Dos de cada tres consumidores argentinos prefieren elegir opciones de menor huella ambiental.  Además, dicen priorizar en sus compras productos de procedencia cercana e identificable. El desafío de innovar teniendo siempre presente la sustentabilidad requiere un pensamiento disruptivo. 

La pandemia de coronavirus parece haber puesto un stop al crecimiento de la conciencia verde. Las restricciones a la circulación y la prioridad que los consumidores le otorgan a la protección de su salud intensifican el consumo de plásticos: todo lo que ingresa al hogar debe estar limpio y a resguardo del virus.

Entonces, ¿el cuidado del medio ambiente deja de ser una prioridad? Por un lado, muchas empresas están obligadas a tapar el agujero financiero por la caída en las ventas, y dejarán en segundo plano iniciativas relacionadas con la economía circular y fuentes de energía no contaminantes.

Por otra parte, más del 80% de los hogares argentinos ve sus finanzas afectadas por la cuarentena y, en consecuencia, no serán tan propensos a pagar un extra por productos orgánicos o “green-friendly”.

No obstante esas dos realidades descriptas, hay argumentos para sostener que cuando queden atrás las consecuencias más duras de la pandemia, la ola verde tendrá un impulso adicional.

Hemos sido testigos de cómo la naturaleza “revive” y vuelve a ocupar espacios cuando el hombre se retira: desde jabalíes paseando por el centro de Madrid, los canales de Venecia con peces nadando en aguas cristalinas y hasta los patos del Planetario de Buenos Aires cruzando la avenida Sarmiento.

Definitivamente, nuestras acciones tienen un efecto concreto sobre el medio ambiente, y nuestra salud depende de cómo nos relacionemos con él. Los argentinos en particular nos sentimos muy empoderados, ya que el 75% cree que “sus decisiones pueden cambiar el entorno”, es una convicción muy potente, teniendo en cuenta que a nivel global el promedio es 55%.

La propensión de los consumidores a elegir opciones de menor huella ambiental sigue siendo muy fuerte: 2 de cada 3 argentinos declara que prefiere productos y servicios que ofrezcan formas de contrarrestar el impacto en el ecosistema. Esta tendencia es aún más notoria entre los menores de 35 años y las mujeres.

En paralelo, según estudios globales de Kantar, en las últimas semanas se percibe un incremento en la preferencia de productos de fabricación nacional o que tengan un origen identificable y -en lo posible- cercano.

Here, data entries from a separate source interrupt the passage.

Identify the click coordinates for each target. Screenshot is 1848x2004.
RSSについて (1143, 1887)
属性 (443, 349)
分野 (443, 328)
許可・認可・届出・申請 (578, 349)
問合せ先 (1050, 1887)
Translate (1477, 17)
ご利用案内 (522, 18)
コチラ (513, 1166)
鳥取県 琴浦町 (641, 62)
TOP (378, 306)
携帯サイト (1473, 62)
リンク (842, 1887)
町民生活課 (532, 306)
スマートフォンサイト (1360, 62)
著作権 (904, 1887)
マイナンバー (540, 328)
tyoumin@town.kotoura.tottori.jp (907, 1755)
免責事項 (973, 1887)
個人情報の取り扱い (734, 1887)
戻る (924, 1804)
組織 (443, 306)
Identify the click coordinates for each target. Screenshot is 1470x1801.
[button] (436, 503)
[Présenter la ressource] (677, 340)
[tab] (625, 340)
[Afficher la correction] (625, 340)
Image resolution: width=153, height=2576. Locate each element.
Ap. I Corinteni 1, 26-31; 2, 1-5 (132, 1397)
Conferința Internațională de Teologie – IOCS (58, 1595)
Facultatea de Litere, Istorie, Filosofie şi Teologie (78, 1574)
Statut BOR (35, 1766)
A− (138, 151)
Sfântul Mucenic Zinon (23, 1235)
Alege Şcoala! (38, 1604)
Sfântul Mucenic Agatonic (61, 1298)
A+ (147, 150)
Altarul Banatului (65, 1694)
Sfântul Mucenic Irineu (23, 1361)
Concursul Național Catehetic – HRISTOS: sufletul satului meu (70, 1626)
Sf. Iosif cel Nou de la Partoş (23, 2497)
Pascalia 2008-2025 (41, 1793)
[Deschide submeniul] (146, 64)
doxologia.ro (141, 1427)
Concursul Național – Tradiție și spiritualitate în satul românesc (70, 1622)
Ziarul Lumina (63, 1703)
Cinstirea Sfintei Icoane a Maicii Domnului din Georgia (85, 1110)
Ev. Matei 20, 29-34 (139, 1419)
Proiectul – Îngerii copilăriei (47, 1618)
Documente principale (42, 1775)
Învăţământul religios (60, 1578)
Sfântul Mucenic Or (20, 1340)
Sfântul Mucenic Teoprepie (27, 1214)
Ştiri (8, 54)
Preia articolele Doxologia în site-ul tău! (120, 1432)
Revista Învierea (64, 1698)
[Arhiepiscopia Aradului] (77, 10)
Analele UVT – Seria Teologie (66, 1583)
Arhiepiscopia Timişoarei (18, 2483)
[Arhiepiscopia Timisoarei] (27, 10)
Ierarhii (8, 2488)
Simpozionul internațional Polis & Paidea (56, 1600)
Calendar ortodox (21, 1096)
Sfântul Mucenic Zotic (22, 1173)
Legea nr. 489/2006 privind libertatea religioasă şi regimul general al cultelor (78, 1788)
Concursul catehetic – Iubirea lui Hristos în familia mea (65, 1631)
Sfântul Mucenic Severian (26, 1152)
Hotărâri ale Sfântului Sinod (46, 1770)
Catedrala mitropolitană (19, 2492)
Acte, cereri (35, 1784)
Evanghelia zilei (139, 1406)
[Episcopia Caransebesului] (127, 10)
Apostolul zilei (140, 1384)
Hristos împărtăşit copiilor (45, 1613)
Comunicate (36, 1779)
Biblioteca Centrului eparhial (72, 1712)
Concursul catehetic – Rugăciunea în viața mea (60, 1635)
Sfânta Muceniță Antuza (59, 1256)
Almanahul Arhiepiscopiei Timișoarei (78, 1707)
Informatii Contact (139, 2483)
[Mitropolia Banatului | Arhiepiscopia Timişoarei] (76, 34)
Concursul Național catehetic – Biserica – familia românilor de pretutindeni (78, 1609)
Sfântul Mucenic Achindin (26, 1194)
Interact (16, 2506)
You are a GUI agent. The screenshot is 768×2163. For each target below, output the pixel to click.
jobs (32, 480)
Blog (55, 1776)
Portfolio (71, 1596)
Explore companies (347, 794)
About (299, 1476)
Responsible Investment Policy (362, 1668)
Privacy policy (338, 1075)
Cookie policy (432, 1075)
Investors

Algunos consumidores son “Eco-Activos” y llevan la delantera en la adopción de hábitos de cuidado, mientras que otros son solamente “Eco-considerados”, ya que tienen presente el tema, pero les cuesta pasar a las acciones concretas.

“Estas tendencias presentan retos y oportunidades para las compañías. Cualquier intento de diferenciarse y adoptar una postura corporativa respecto a la sustentabilidad tiene que ser claro y auténtico, alineado con los valores de marca”, afirma Sebastián Corzo, Marketing & Business Development Leader de la División Insights de Kantar.

“No van a ser suficientes las movidas que ataquen una parte del problema, pero pierdan de vista la generalidad. Encarar el desafío de innovar con una mirada sustentable requiere un pensamiento disruptivo y un liderazgo motivador para que el éxito comercial sea sostenible en el tiempo”, concluye Corzo.